__WHAT THE TASK REQUIRES__
Write out exactly, please, the lines from the one containing "At what coordinates should I click to accomplish: Click the" to the end of the material.

__EXERCISE INPUT__
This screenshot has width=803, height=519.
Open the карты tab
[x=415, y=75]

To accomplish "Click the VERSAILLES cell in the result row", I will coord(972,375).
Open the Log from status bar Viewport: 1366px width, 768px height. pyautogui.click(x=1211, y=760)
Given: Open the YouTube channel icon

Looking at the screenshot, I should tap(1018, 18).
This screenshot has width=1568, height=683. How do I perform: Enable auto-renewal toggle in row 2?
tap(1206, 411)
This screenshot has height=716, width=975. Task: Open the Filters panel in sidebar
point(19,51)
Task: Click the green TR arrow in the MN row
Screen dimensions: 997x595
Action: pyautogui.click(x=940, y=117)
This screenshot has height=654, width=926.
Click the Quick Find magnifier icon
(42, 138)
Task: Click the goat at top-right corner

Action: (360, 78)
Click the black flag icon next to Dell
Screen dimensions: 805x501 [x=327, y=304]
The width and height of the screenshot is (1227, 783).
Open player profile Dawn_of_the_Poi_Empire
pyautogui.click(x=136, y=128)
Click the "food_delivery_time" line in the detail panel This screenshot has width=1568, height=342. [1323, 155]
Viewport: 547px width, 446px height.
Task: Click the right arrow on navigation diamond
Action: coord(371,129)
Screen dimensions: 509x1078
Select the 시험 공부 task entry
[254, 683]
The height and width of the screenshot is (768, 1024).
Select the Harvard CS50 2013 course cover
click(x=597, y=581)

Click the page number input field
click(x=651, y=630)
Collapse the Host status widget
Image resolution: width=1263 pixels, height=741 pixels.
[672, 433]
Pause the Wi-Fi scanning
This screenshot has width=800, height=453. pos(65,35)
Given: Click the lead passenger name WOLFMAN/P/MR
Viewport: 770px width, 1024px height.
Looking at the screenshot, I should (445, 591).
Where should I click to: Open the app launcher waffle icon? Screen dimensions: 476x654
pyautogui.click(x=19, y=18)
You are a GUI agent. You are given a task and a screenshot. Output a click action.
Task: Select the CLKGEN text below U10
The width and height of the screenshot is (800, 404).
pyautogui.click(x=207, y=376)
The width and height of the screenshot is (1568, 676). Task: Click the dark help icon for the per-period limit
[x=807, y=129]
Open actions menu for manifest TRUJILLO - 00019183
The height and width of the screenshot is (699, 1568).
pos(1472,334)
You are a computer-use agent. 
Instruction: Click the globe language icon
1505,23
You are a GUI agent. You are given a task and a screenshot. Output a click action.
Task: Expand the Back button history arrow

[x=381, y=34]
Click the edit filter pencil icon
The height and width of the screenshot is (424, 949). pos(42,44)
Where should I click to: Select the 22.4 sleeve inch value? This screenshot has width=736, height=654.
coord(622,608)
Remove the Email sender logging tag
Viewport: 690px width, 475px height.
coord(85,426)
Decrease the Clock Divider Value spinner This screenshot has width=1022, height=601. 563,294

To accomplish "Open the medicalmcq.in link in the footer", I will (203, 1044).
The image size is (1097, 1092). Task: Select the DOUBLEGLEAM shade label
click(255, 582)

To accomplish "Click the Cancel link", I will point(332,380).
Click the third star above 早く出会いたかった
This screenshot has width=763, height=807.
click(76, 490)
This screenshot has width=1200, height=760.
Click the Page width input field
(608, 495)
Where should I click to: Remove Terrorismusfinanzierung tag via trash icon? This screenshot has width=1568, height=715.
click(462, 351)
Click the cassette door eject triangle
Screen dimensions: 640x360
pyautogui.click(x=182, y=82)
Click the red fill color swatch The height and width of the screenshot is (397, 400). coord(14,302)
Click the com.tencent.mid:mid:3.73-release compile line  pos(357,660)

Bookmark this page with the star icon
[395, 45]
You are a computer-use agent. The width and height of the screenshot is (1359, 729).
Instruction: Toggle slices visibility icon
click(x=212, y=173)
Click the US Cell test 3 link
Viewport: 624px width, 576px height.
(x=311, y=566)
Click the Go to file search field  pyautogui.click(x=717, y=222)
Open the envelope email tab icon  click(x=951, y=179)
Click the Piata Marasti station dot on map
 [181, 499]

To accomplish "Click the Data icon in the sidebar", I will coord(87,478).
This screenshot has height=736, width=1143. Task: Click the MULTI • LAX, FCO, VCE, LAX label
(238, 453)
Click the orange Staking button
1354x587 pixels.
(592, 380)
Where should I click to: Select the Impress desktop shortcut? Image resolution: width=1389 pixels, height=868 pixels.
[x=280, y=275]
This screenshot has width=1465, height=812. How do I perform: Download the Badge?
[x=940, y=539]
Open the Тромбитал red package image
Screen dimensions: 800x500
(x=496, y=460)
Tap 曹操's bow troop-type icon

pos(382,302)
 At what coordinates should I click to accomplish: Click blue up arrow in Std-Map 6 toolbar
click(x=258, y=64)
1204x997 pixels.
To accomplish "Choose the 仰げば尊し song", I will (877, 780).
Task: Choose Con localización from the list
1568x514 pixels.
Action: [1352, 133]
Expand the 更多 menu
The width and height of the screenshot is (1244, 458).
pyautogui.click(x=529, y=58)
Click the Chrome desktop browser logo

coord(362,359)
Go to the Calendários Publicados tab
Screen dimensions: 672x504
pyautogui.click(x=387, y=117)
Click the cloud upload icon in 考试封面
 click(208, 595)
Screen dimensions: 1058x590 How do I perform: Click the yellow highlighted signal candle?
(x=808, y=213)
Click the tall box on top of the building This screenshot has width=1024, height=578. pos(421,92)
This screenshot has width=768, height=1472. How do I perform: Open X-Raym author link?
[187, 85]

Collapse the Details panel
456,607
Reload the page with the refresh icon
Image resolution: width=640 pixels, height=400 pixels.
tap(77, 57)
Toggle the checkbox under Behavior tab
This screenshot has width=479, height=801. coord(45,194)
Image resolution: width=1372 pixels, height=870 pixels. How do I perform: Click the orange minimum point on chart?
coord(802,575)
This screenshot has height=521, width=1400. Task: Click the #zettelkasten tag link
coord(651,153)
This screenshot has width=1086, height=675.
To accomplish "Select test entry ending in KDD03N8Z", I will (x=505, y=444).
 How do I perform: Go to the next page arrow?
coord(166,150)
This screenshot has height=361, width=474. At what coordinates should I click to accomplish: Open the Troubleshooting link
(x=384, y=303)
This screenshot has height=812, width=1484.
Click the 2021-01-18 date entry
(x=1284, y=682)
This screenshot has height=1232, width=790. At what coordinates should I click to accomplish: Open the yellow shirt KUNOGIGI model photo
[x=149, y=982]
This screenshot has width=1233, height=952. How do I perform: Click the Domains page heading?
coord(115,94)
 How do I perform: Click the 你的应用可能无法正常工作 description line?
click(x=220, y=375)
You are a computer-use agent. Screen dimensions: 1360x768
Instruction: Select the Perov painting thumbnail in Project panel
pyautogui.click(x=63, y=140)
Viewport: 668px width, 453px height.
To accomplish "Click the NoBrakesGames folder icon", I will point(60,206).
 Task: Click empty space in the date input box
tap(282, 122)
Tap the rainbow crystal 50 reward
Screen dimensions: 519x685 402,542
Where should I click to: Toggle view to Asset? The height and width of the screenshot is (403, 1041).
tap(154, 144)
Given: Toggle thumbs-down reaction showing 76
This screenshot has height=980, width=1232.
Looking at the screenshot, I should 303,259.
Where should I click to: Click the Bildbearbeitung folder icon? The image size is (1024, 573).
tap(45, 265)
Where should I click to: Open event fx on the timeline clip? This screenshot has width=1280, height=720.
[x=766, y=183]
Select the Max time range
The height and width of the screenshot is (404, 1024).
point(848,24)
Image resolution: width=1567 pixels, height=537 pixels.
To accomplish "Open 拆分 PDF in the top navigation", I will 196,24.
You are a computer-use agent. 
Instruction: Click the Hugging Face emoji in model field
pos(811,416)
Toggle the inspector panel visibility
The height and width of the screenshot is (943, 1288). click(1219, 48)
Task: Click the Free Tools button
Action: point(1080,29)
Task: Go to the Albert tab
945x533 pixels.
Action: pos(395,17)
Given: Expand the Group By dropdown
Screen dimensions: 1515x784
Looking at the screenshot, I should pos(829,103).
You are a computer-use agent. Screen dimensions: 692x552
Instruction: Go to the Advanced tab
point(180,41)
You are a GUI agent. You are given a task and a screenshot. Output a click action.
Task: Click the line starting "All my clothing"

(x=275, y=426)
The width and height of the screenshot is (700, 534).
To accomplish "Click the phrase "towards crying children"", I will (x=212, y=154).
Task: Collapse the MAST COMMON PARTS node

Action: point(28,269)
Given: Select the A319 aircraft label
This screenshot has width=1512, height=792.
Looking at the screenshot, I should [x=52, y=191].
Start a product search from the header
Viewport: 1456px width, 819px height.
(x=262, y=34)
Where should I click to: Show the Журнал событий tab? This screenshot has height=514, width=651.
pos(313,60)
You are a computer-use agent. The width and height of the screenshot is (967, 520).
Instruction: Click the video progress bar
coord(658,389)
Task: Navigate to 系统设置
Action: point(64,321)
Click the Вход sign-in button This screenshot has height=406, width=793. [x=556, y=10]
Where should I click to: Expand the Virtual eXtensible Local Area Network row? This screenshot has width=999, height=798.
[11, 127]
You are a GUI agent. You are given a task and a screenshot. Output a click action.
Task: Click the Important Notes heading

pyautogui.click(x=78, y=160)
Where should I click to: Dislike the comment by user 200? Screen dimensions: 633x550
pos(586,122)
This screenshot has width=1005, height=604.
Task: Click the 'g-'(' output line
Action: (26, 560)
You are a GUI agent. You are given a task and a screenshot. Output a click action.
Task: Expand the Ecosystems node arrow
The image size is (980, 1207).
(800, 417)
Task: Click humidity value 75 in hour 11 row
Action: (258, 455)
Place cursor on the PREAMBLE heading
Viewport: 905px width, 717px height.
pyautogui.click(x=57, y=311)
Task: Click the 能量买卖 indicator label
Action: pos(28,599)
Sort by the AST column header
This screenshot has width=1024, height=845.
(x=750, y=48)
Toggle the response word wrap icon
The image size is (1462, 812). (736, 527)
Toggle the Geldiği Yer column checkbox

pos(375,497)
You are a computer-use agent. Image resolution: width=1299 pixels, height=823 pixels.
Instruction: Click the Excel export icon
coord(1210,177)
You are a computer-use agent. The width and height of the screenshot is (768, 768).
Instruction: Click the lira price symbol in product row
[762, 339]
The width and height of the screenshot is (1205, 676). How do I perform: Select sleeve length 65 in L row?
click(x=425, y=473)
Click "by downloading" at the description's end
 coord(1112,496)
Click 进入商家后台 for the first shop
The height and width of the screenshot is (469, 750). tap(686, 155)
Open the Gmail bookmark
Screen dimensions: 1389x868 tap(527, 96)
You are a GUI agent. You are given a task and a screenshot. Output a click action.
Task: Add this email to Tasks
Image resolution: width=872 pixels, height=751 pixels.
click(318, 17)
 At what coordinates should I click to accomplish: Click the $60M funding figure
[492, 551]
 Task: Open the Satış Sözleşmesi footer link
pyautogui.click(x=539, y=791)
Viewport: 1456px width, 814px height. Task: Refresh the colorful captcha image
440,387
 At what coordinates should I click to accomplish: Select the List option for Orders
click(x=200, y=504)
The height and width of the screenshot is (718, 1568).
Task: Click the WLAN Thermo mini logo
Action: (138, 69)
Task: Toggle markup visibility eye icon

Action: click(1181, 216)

__ANSWER FOR THIS EXERCISE__
 At what coordinates should I click to accomplish: Click the $60M funding figure
[492, 551]
 Task: Open the Satış Sözleşmesi footer link
pyautogui.click(x=539, y=791)
Viewport: 1456px width, 814px height. Task: Refresh the colorful captcha image
440,387
 At what coordinates should I click to accomplish: Select the List option for Orders
click(x=200, y=504)
The height and width of the screenshot is (718, 1568).
Task: Click the WLAN Thermo mini logo
Action: (138, 69)
Task: Toggle markup visibility eye icon

Action: click(1181, 216)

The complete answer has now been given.